Returntype : list of Bio::EnsEMBL::Mapper::Coordinate and/or Gap objects
Exceptions : none
Caller : map_coordinates()
fastmap
Arg 1 string $id
id of 'source' sequence
Arg 2 int $start
start coordinate of 'source' sequence
Arg 3 int $end
end coordinate of 'source' sequence
Arg 4 int $strand
raw contig orientation (+/- 1)
Arg 5 int $type
nature of transform - gives the type of
coordinates to be transformed *from*
Function inferior map method. Will only do ungapped unsplit mapping.
Will return id, start, end strand in a list.
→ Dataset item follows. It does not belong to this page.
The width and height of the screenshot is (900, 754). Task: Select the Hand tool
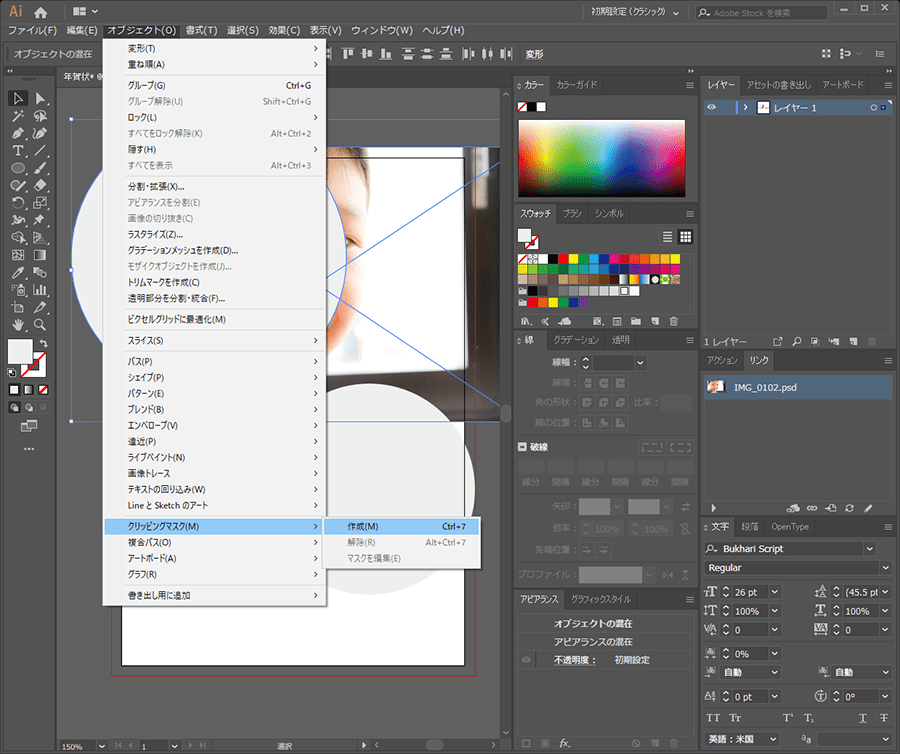[18, 324]
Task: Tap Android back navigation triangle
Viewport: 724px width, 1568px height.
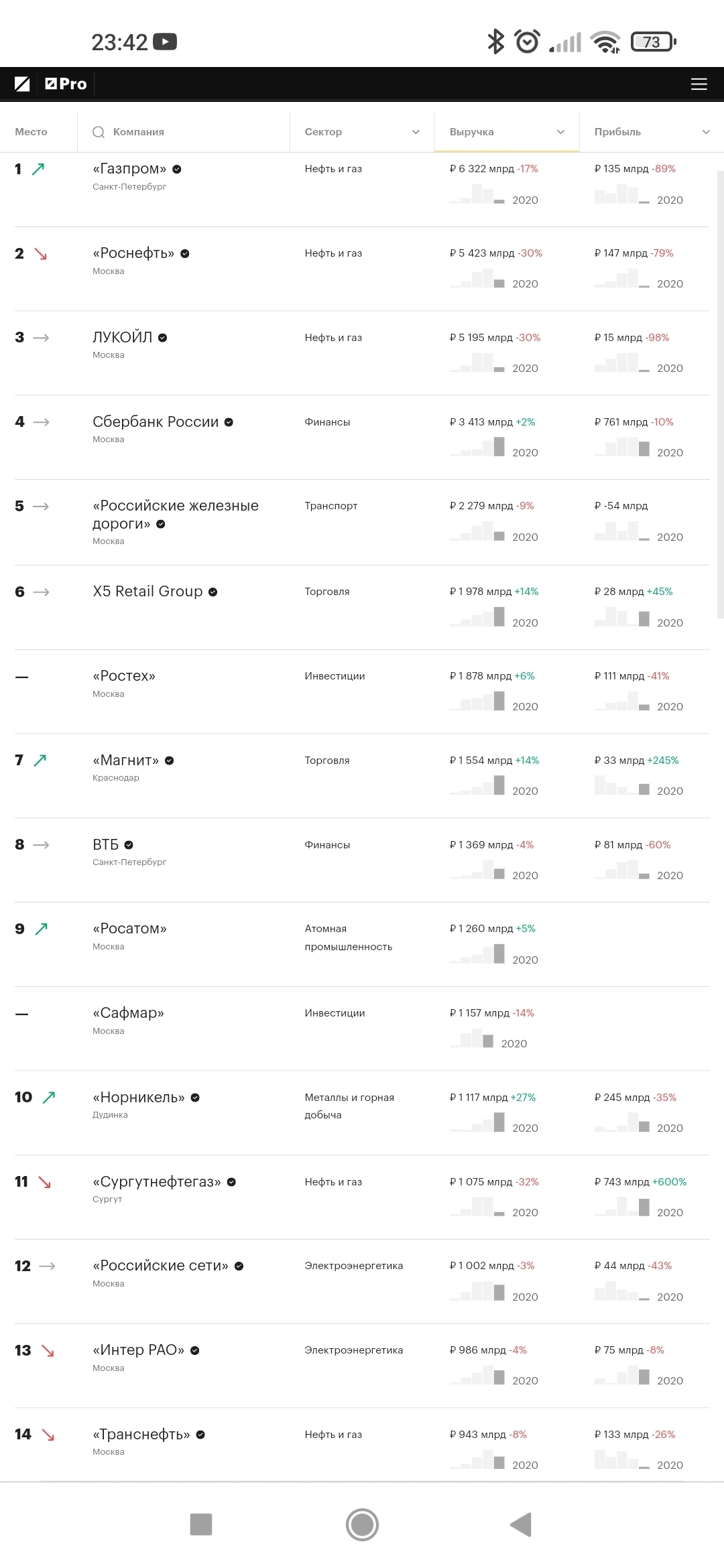Action: click(x=521, y=1524)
Returntype list of results
Exceptions none
Caller Bio::EnsEMBL::AssemblyMapper
add_map_coordinates
Arg 1 int $id
id of 'source' sequence
Arg 2 int $start
start coordinate of 'source' sequence
Arg 3 int $end
end coordinate of 'source' sequence
Arg 4 int $strand
relative orientation of source and target (+/- 1)
Arg 5 int $id
id of 'target' sequence
Arg 6 int $start
start coordinate of 'target' sequence
Arg 7 int $end
end coordinate of 'target' sequence
Function Stores details of mapping between
'source' and 'target' regions.
Returntype none
Exceptions none
Caller Bio::EnsEMBL::Mapper
add_indel_coordinates
Arg 1 int $id
id of 'source' sequence
Arg 2 int $start
start coordinate of 'source' sequence
Arg 3 int $end
end coordinate of 'source' sequence
Arg 4 int $strand
relative orientation of source and target (+/- 1)
Arg 5 int $id
id of 'targe' sequence
Arg 6 int $start
start coordinate of 'targe' sequence
Arg 7 int $end
end coordinate of 'targe' sequence
Function stores details of mapping between two regions:
'source' and 'target'. Returns 1 if the pair was added, 0 if it
was already in. Used when adding an indel
Returntype int 0,1
Exceptions none
Caller Bio::EnsEMBL::Mapper
map_indel
Arg [1] : string $id
Arg [2] : int $start - start coord. Since this is an indel should always
be one greater than end.
Arg [3] : int $end - end coord. Since this is an indel should always
be one less than start.
Arg [4] : int $strand (0, 1, -1)
Arg [5] : string $type - the coordinate system name the coords are from.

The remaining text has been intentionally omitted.